Recently I have been reading a lot about Stalin's 1937 deportation of the Russian-Koreans from the Soviet Far East to Kazakhstan and Uzbekistan. One thing that I noticed is that the initial pattern of settlement in Central Asia was the reverse of what it became later and still is today. That is originally there were many more Russian-Koreans in Kazakhstan than in Uzbekistan. Whereas today there are considerably more Russian-Koreans in Uzbekistan than in Kazakhstan.
The original deportation of the Russian-Koreans to Central Asia favored Kazakhstan over Uzbekistan as a destination by a significant margin. Between 9 September and 25 October 1937, the NKVD forcibly removed 171,781 Russian-Koreans from the Soviet Far East (Li and Kim, doc. 40, pp. 103-104 and doc. 52, pp. 114-115). The Stalin regime initially resettled 95,256 of these deportees in Kazakhstan and 76,525 in Uzbekistan (Li and Kim, doc. 52, pp. 114-115). An NKVD count of Russian-Koreans in Kazakhstan taken in 1943, however, could only verify the continued presence of 45,905 of the deportees in the republic (Bugai, doc. 14, pp. 31-32). Obviously this number is incomplete, but the reduction of the Russian-Korean population in Kazakhstan since 1937 was quite real. The Soviet census in 1959 recorded 139,000 Russian-Koreans in Uzbekistan and only 74,000 in Kazakhstan (Ian Matley in Allworth, p. 110). These numbers indicate a significant migration of Russian-Koreans from Kazakhstan to Uzbekistan as well as the possibility of higher mortality rates and lower fertility rates in Kazakhstan than in Uzbekistan among the nationality.

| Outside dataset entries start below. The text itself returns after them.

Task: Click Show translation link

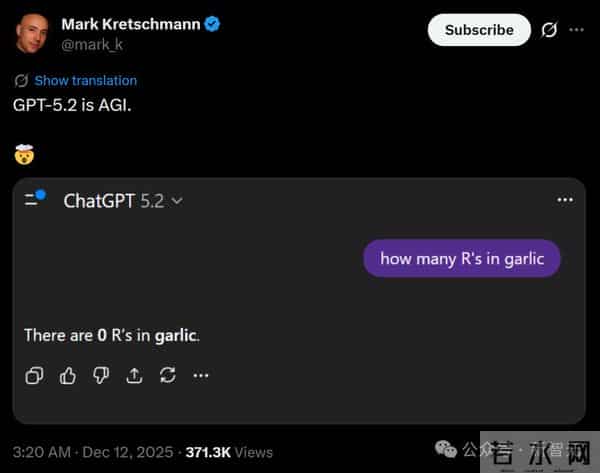Action: 85,80
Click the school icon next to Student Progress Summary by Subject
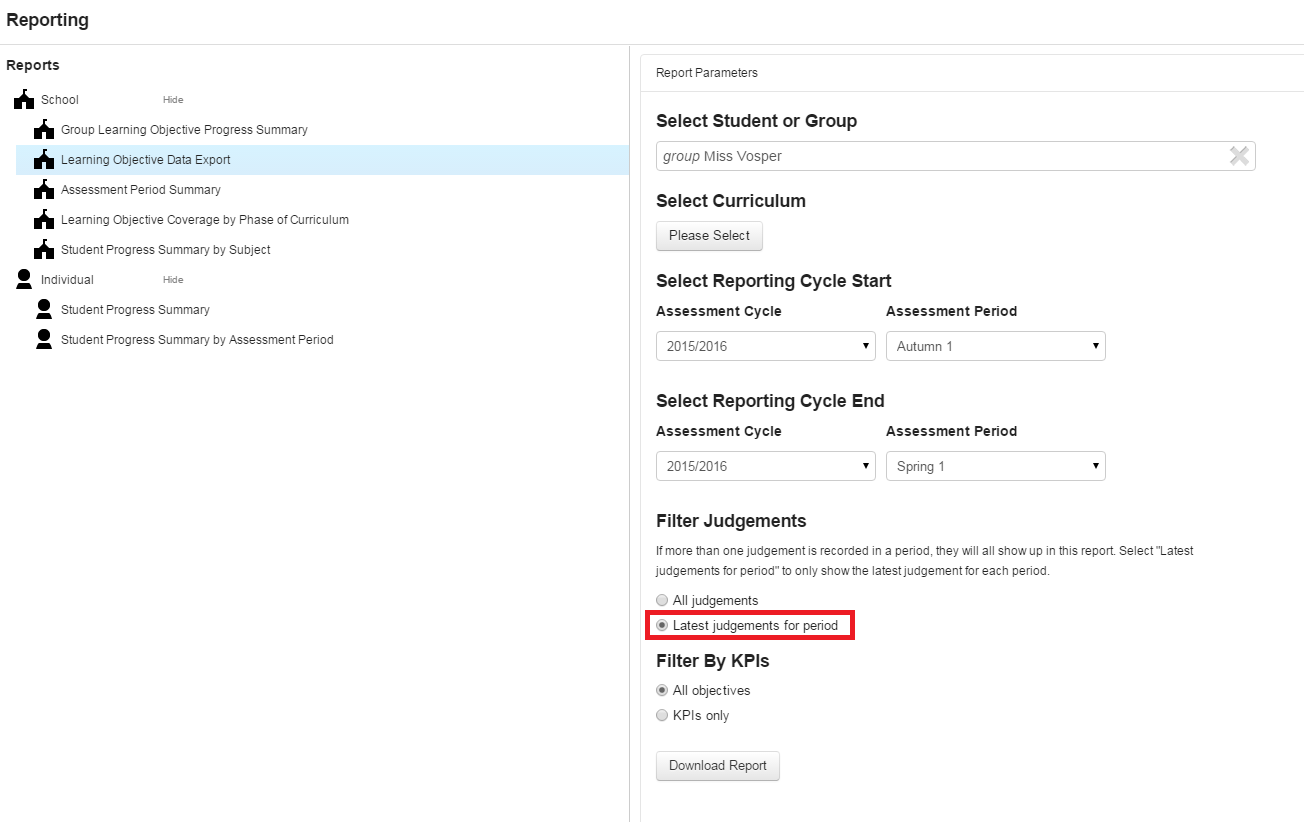This screenshot has height=822, width=1304. coord(44,250)
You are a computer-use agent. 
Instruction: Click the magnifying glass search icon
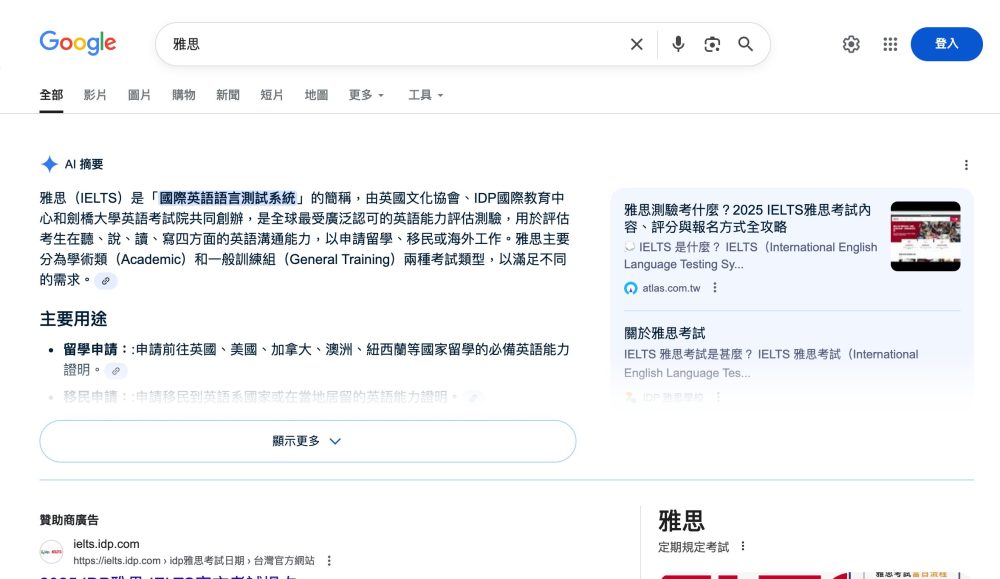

It appears that the authorities in Uzbekistan were much better than those in Kazakhstan in providing grain promised as compensation for grain left behind in the Soviet Far East to deported Russian-Koreans (Li and Kim, doc. 82-a, p. 169). Thus Russian-Koreans living in Kazakhstan often moved to join relatives that had been sent to Uzbekistan where material conditions were in many cases better. This factor seems to account for the fact that net internal migration by Russian-Koreans in Central Asia flowed from Kazakhstan to Uzbekistan.
Sources
N.F. Bugai, ed., Iosif Stalin - Lavrentiiu Berii: "Ikh nado deportirovat'" : Dokumenty, fakty, komentarii (Moscow: "Druzhba narodov", 1992).
Li U He and Kim En Un, eds., Belaia kniga: O deportatsii koreiskogo naseleniia Rossii v 30-40x godakh (Moscow: "Interprask", 1992).
Ian Murray Matley, "The Population and the Land" in Edward Allworth, ed., Central Asia: 130 Years of Russian Dominance, A Historical Overview, 3rd Edition (Durham, NC and London: Duke University Press, 1994).